At the defendant’s trial for murder, facts were introduced that the defendant acted in the heat of passion. After a lengthy trial, the defendant was convicted of manslaughter. On appeal, the conviction was reversed on procedural grounds. The state immediately moved to retry the defendant, again bringing murder charges against her. The defendant moved to strike the murder charge, and the court refused to grant the motion. After the second trial, the defendant was again convicted of the lesser charge of manslaughter. The defendant appeals the second conviction, claiming that it violated her constitutional rights.
May the second conviction stand?

A No, because the state could not refile charges after the acquittal.

B No, because the state could not retry the defendant for murder under the circumstances.

C Yes, because the state could retry the defendant because the manslaughter conviction was overturned.
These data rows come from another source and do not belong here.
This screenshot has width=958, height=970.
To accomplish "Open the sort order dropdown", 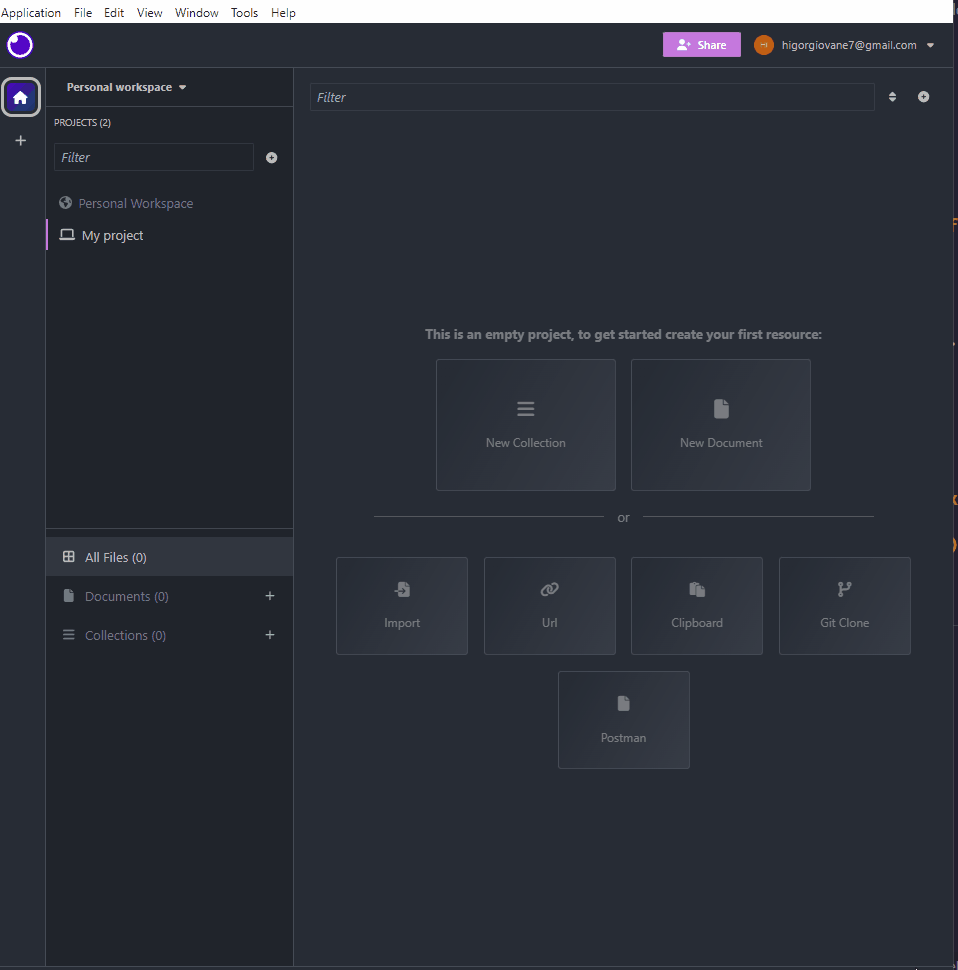I will tap(892, 97).
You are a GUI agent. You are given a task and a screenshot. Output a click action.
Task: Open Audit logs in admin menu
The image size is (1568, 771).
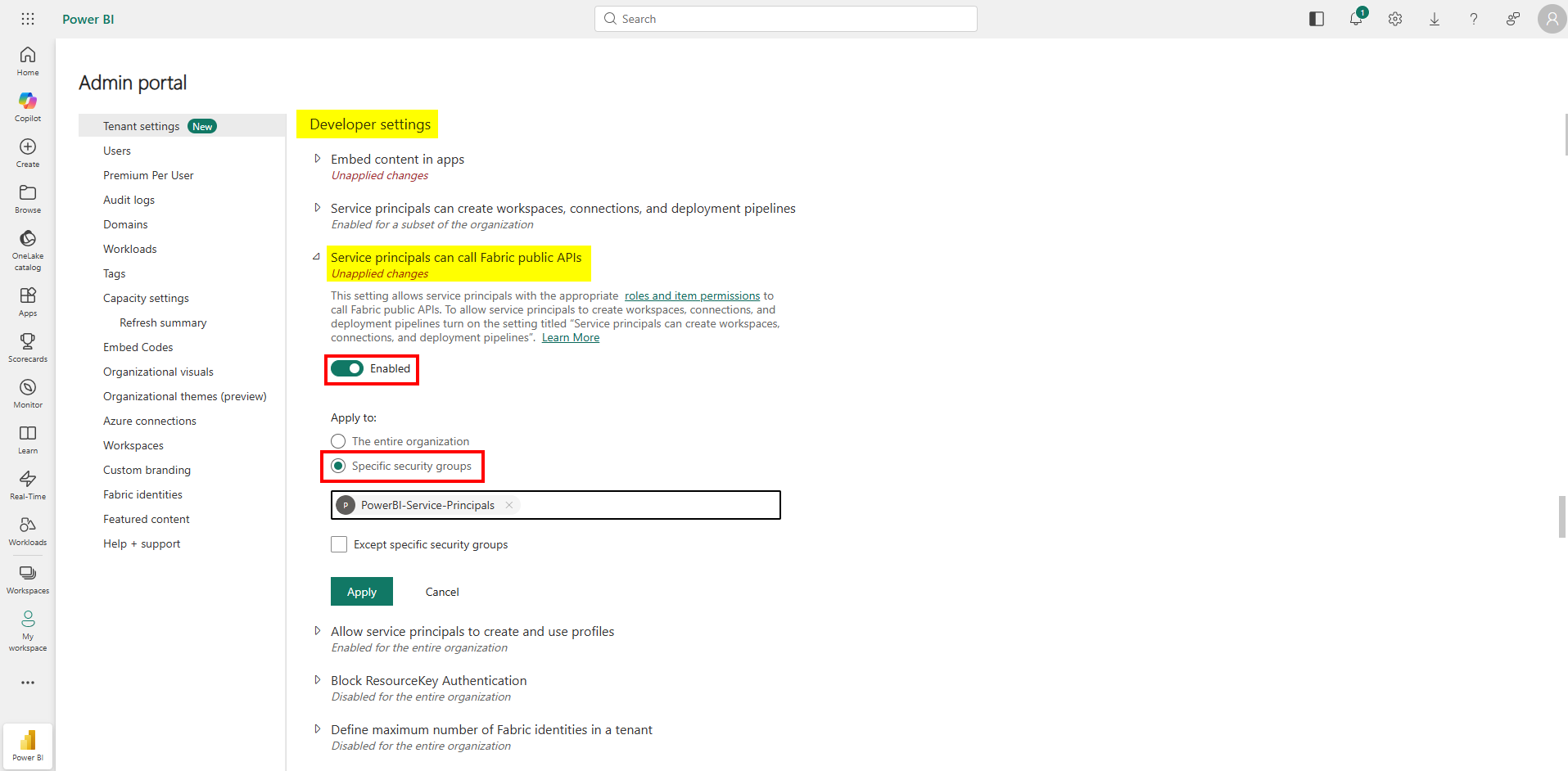[x=129, y=200]
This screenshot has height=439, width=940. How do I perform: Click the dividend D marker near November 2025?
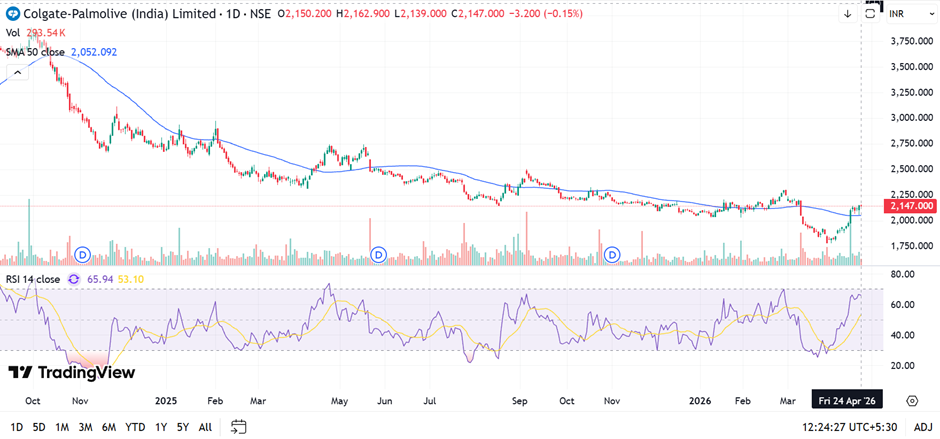tap(612, 254)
D Yes, because the defendant was reconvicted of the lesser charge again, so any error was harmless.

A

B

The second conviction will not stand. The Double Jeopardy Clause prohibits retrying a defendant whose conviction has been reversed on appeal for any offense more serious than that for which she was convicted at the first trial. This right is violated by retrial for a more serious offense, even if at the second trial the defendant is only convicted of an offense no more serious than that for which she was convicted at the first trial. Thus, (B) is correct because the state could not retry the defendant for murder. (A) is an incorrect statement of the law. The state may retry the defendant, subject to the limitation discussed above. (C) is incorrect. Although a retrial is permissible, the retrial is subject to the limitation discussed above. (D) is also incorrect. Such a violation of the Double Jeopardy Clause is not considered to be harmless even if the defendant is convicted of the same lesser offense again.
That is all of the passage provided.